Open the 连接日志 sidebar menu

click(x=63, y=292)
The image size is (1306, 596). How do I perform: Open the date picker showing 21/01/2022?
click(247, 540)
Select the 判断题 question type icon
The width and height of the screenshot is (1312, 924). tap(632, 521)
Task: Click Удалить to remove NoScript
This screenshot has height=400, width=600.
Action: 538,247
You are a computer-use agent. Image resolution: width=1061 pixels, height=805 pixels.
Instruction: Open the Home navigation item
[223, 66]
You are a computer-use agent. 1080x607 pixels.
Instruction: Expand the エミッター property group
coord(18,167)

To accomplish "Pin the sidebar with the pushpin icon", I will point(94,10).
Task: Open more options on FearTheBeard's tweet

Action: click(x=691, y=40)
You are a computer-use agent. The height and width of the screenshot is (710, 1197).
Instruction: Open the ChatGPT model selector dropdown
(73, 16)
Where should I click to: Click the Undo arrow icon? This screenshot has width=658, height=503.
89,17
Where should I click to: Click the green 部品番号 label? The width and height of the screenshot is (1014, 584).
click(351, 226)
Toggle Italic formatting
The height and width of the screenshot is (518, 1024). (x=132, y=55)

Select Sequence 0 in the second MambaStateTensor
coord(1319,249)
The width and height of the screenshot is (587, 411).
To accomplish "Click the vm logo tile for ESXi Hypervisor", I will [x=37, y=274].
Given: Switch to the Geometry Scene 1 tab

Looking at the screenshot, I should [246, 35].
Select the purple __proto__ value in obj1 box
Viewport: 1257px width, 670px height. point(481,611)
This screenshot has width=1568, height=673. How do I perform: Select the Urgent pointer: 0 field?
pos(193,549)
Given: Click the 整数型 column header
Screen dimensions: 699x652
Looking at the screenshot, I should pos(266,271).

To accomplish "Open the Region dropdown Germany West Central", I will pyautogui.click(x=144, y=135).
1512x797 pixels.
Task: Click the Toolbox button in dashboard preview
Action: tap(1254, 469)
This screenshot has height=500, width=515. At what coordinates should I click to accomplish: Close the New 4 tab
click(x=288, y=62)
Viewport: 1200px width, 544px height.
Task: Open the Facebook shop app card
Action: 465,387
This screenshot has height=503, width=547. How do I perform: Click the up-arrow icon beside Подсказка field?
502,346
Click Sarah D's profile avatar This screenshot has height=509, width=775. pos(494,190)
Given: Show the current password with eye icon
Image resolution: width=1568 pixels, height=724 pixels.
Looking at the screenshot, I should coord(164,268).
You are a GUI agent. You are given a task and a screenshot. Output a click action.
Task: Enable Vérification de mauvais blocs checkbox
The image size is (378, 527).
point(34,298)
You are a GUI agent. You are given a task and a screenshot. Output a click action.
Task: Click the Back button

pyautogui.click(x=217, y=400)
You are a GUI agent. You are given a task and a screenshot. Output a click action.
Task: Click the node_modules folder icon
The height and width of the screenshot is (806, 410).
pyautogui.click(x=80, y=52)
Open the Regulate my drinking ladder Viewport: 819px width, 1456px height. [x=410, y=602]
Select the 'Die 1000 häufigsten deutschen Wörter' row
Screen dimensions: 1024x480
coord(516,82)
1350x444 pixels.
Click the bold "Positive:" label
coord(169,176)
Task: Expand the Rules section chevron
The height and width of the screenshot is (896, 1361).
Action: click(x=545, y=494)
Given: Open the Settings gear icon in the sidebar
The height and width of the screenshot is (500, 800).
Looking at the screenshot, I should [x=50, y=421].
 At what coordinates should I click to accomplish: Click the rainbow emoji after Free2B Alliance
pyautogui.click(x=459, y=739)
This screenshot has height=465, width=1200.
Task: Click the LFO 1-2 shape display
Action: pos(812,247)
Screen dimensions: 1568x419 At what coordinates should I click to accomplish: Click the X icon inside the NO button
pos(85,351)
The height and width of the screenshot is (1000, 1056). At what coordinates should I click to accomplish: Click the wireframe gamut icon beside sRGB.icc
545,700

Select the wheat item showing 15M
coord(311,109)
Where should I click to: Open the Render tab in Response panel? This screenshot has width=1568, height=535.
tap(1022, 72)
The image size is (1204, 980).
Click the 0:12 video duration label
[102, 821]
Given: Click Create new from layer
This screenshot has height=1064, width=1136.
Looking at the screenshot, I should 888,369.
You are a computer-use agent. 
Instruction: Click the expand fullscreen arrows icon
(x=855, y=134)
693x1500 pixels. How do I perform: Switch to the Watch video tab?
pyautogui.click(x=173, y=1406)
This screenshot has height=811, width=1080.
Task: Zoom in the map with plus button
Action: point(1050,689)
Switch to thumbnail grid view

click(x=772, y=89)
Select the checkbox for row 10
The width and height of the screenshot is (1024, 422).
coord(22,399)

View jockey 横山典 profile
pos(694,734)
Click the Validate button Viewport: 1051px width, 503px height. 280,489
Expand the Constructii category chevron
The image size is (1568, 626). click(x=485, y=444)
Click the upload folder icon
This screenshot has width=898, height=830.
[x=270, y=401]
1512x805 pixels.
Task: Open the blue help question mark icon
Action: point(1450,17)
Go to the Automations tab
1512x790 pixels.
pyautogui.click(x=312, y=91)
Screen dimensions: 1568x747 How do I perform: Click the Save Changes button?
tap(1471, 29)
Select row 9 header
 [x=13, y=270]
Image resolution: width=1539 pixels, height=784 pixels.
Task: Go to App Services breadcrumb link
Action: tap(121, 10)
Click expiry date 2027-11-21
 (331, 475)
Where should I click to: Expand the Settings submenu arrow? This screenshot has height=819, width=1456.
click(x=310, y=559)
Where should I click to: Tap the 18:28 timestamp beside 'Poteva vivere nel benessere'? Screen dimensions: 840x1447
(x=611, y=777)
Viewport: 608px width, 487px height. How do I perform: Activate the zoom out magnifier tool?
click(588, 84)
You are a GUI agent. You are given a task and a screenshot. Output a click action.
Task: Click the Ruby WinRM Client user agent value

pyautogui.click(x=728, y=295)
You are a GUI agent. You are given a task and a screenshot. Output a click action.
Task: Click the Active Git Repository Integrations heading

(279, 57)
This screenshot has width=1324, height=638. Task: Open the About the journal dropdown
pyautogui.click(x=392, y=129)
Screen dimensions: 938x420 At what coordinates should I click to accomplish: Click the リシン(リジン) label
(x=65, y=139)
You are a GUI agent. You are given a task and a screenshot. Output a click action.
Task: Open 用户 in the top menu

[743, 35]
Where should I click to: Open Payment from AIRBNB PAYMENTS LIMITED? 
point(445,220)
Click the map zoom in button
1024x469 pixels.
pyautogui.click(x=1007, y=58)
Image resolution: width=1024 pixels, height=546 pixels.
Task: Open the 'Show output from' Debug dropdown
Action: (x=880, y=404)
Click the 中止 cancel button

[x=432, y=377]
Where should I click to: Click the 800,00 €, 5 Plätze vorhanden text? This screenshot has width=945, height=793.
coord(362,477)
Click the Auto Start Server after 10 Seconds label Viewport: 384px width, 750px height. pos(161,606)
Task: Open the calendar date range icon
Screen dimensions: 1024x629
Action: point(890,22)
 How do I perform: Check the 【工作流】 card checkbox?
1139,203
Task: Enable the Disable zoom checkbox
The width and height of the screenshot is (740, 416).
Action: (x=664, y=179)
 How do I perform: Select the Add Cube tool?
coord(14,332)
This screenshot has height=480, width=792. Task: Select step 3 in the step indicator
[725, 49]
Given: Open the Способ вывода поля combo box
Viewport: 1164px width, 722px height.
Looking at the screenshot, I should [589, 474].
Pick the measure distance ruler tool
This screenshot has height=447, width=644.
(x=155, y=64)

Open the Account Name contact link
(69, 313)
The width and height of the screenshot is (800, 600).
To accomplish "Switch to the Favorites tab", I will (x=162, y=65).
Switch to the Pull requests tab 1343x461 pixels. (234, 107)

========================================================================

#### Work instructions
Give every record again, exactly as it reads.

#### Solved problem
Open the 连接日志 sidebar menu

click(x=63, y=292)
The image size is (1306, 596). How do I perform: Open the date picker showing 21/01/2022?
click(247, 540)
Select the 判断题 question type icon
The width and height of the screenshot is (1312, 924). tap(632, 521)
Task: Click Удалить to remove NoScript
This screenshot has height=400, width=600.
Action: 538,247
You are a computer-use agent. Image resolution: width=1061 pixels, height=805 pixels.
Instruction: Open the Home navigation item
[223, 66]
You are a computer-use agent. 1080x607 pixels.
Instruction: Expand the エミッター property group
coord(18,167)

To accomplish "Pin the sidebar with the pushpin icon", I will point(94,10).
Task: Open more options on FearTheBeard's tweet

Action: click(x=691, y=40)
You are a computer-use agent. The height and width of the screenshot is (710, 1197).
Instruction: Open the ChatGPT model selector dropdown
(73, 16)
Where should I click to: Click the Undo arrow icon? This screenshot has width=658, height=503.
89,17
Where should I click to: Click the green 部品番号 label? The width and height of the screenshot is (1014, 584).
click(351, 226)
Toggle Italic formatting
The height and width of the screenshot is (518, 1024). (x=132, y=55)

Select Sequence 0 in the second MambaStateTensor
coord(1319,249)
The width and height of the screenshot is (587, 411).
To accomplish "Click the vm logo tile for ESXi Hypervisor", I will [x=37, y=274].
Given: Switch to the Geometry Scene 1 tab

Looking at the screenshot, I should [246, 35].
Select the purple __proto__ value in obj1 box
Viewport: 1257px width, 670px height. point(481,611)
This screenshot has width=1568, height=673. How do I perform: Select the Urgent pointer: 0 field?
pos(193,549)
Given: Click the 整数型 column header
Screen dimensions: 699x652
Looking at the screenshot, I should pos(266,271).

To accomplish "Open the Region dropdown Germany West Central", I will pyautogui.click(x=144, y=135).
1512x797 pixels.
Task: Click the Toolbox button in dashboard preview
Action: tap(1254, 469)
This screenshot has height=500, width=515. At what coordinates should I click to accomplish: Close the New 4 tab
click(x=288, y=62)
Viewport: 1200px width, 544px height.
Task: Open the Facebook shop app card
Action: 465,387
This screenshot has height=503, width=547. How do I perform: Click the up-arrow icon beside Подсказка field?
502,346
Click Sarah D's profile avatar This screenshot has height=509, width=775. pos(494,190)
Given: Show the current password with eye icon
Image resolution: width=1568 pixels, height=724 pixels.
Looking at the screenshot, I should coord(164,268).
You are a GUI agent. You are given a task and a screenshot. Output a click action.
Task: Enable Vérification de mauvais blocs checkbox
The image size is (378, 527).
point(34,298)
You are a GUI agent. You are given a task and a screenshot. Output a click action.
Task: Click the Back button

pyautogui.click(x=217, y=400)
You are a GUI agent. You are given a task and a screenshot. Output a click action.
Task: Click the node_modules folder icon
The height and width of the screenshot is (806, 410).
pyautogui.click(x=80, y=52)
Open the Regulate my drinking ladder Viewport: 819px width, 1456px height. [x=410, y=602]
Select the 'Die 1000 häufigsten deutschen Wörter' row
Screen dimensions: 1024x480
coord(516,82)
1350x444 pixels.
Click the bold "Positive:" label
coord(169,176)
Task: Expand the Rules section chevron
The height and width of the screenshot is (896, 1361).
Action: click(x=545, y=494)
Given: Open the Settings gear icon in the sidebar
The height and width of the screenshot is (500, 800).
Looking at the screenshot, I should [x=50, y=421].
 At what coordinates should I click to accomplish: Click the rainbow emoji after Free2B Alliance
pyautogui.click(x=459, y=739)
This screenshot has height=465, width=1200.
Task: Click the LFO 1-2 shape display
Action: pos(812,247)
Screen dimensions: 1568x419 At what coordinates should I click to accomplish: Click the X icon inside the NO button
pos(85,351)
The height and width of the screenshot is (1000, 1056). At what coordinates should I click to accomplish: Click the wireframe gamut icon beside sRGB.icc
545,700

Select the wheat item showing 15M
coord(311,109)
Where should I click to: Open the Render tab in Response panel? This screenshot has width=1568, height=535.
tap(1022, 72)
The image size is (1204, 980).
Click the 0:12 video duration label
[102, 821]
Given: Click Create new from layer
This screenshot has height=1064, width=1136.
Looking at the screenshot, I should 888,369.
You are a computer-use agent. 
Instruction: Click the expand fullscreen arrows icon
(x=855, y=134)
693x1500 pixels. How do I perform: Switch to the Watch video tab?
pyautogui.click(x=173, y=1406)
This screenshot has height=811, width=1080.
Task: Zoom in the map with plus button
Action: point(1050,689)
Switch to thumbnail grid view

click(x=772, y=89)
Select the checkbox for row 10
The width and height of the screenshot is (1024, 422).
coord(22,399)

View jockey 横山典 profile
pos(694,734)
Click the Validate button Viewport: 1051px width, 503px height. 280,489
Expand the Constructii category chevron
The image size is (1568, 626). click(x=485, y=444)
Click the upload folder icon
This screenshot has width=898, height=830.
[x=270, y=401]
1512x805 pixels.
Task: Open the blue help question mark icon
Action: point(1450,17)
Go to the Automations tab
1512x790 pixels.
pyautogui.click(x=312, y=91)
Screen dimensions: 1568x747 How do I perform: Click the Save Changes button?
tap(1471, 29)
Select row 9 header
 [x=13, y=270]
Image resolution: width=1539 pixels, height=784 pixels.
Task: Go to App Services breadcrumb link
Action: tap(121, 10)
Click expiry date 2027-11-21
 (331, 475)
Where should I click to: Expand the Settings submenu arrow? This screenshot has height=819, width=1456.
click(x=310, y=559)
Where should I click to: Tap the 18:28 timestamp beside 'Poteva vivere nel benessere'? Screen dimensions: 840x1447
(x=611, y=777)
Viewport: 608px width, 487px height. How do I perform: Activate the zoom out magnifier tool?
click(588, 84)
You are a GUI agent. You are given a task and a screenshot. Output a click action.
Task: Click the Ruby WinRM Client user agent value

pyautogui.click(x=728, y=295)
You are a GUI agent. You are given a task and a screenshot. Output a click action.
Task: Click the Active Git Repository Integrations heading

(279, 57)
This screenshot has width=1324, height=638. Task: Open the About the journal dropdown
pyautogui.click(x=392, y=129)
Screen dimensions: 938x420 At what coordinates should I click to accomplish: Click the リシン(リジン) label
(x=65, y=139)
You are a GUI agent. You are given a task and a screenshot. Output a click action.
Task: Open 用户 in the top menu

[743, 35]
Where should I click to: Open Payment from AIRBNB PAYMENTS LIMITED? 
point(445,220)
Click the map zoom in button
1024x469 pixels.
pyautogui.click(x=1007, y=58)
Image resolution: width=1024 pixels, height=546 pixels.
Task: Open the 'Show output from' Debug dropdown
Action: (x=880, y=404)
Click the 中止 cancel button

[x=432, y=377]
Where should I click to: Click the 800,00 €, 5 Plätze vorhanden text? This screenshot has width=945, height=793.
coord(362,477)
Click the Auto Start Server after 10 Seconds label Viewport: 384px width, 750px height. pos(161,606)
Task: Open the calendar date range icon
Screen dimensions: 1024x629
Action: point(890,22)
 How do I perform: Check the 【工作流】 card checkbox?
1139,203
Task: Enable the Disable zoom checkbox
The width and height of the screenshot is (740, 416).
Action: (x=664, y=179)
 How do I perform: Select the Add Cube tool?
coord(14,332)
This screenshot has height=480, width=792. Task: Select step 3 in the step indicator
[725, 49]
Given: Open the Способ вывода поля combo box
Viewport: 1164px width, 722px height.
Looking at the screenshot, I should [589, 474].
Pick the measure distance ruler tool
This screenshot has height=447, width=644.
(x=155, y=64)

Open the Account Name contact link
(69, 313)
The width and height of the screenshot is (800, 600).
To accomplish "Switch to the Favorites tab", I will (x=162, y=65).
Switch to the Pull requests tab 1343x461 pixels. (234, 107)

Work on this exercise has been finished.